Unite the People: Closing the Loop Between 3D and 2D Human Representations
This work addresses the problem of limited labeled data for 2D human pose estimation in computer vision, enabling more detailed and scalable models for applications like animation or surveillance, though it is incremental as it builds on existing SMPLify methods.
The paper tackles the challenge of acquiring labeled data for training 2D human pose estimators by proposing a hybrid approach that uses an extended SMPLify method to generate high-quality 3D body model fits, leading to the creation of the UP-3D dataset with rich annotations. The result is a discriminative model that predicts 31 segments and 91 landmarks, achieving state-of-the-art 3D human pose and shape estimation with an order of magnitude less training data and without gender or pose assumptions.
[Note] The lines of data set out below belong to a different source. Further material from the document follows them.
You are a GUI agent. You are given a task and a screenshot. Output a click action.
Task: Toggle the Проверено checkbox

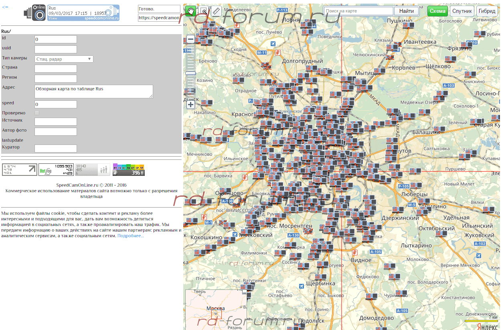tap(37, 113)
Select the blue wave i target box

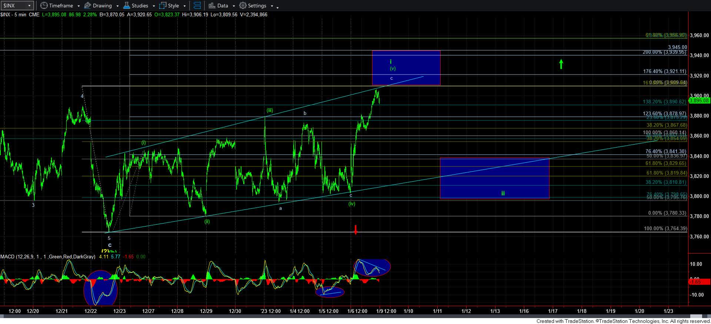pos(406,68)
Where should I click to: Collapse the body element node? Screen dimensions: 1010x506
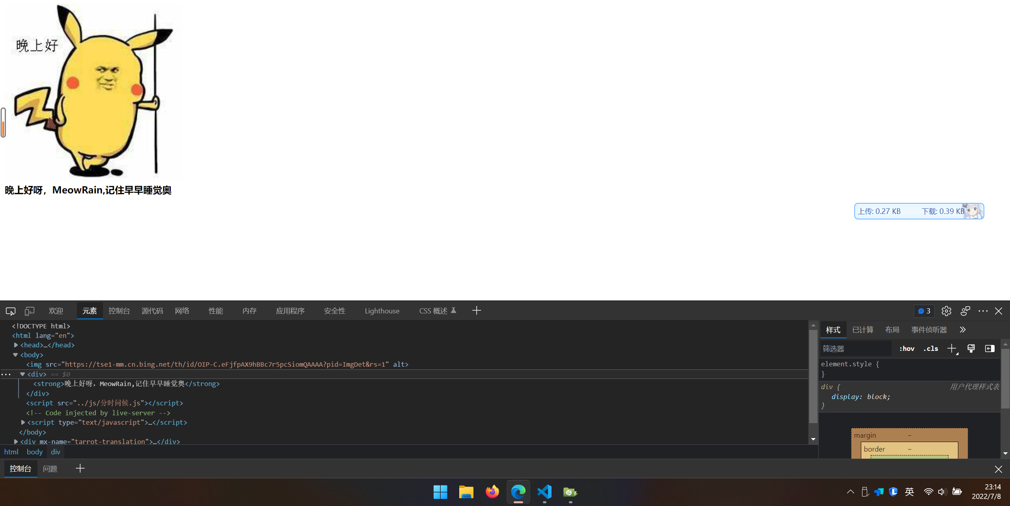(x=15, y=355)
3D models provide a common ground for different representations of human bodies. In turn, robust 2D estimation has proven to be a powerful tool to obtain 3D fits "in-the- wild". However, depending on the level of detail, it can be hard to impossible to acquire labeled data for training 2D estimators on large scale. We propose a hybrid approach to this problem: with an extended version of the recently introduced SMPLify method, we obtain high quality 3D body model fits for multiple human pose datasets. Human annotators solely sort good and bad fits. This procedure leads to an initial dataset, UP-3D, with rich annotations. With a comprehensive set of experiments, we show how this data can be used to train discriminative models that produce results with an unprecedented level of detail: our models predict 31 segments and 91 landmark locations on the body. Using the 91 landmark pose estimator, we present state-of-the art results for 3D human pose and shape estimation using an order of magnitude less training data and without assumptions about gender or pose in the fitting procedure. We show that UP-3D can be enhanced with these improved fits to grow in quantity and quality, which makes the system deployable on large scale. The data, code and models are available for research purposes.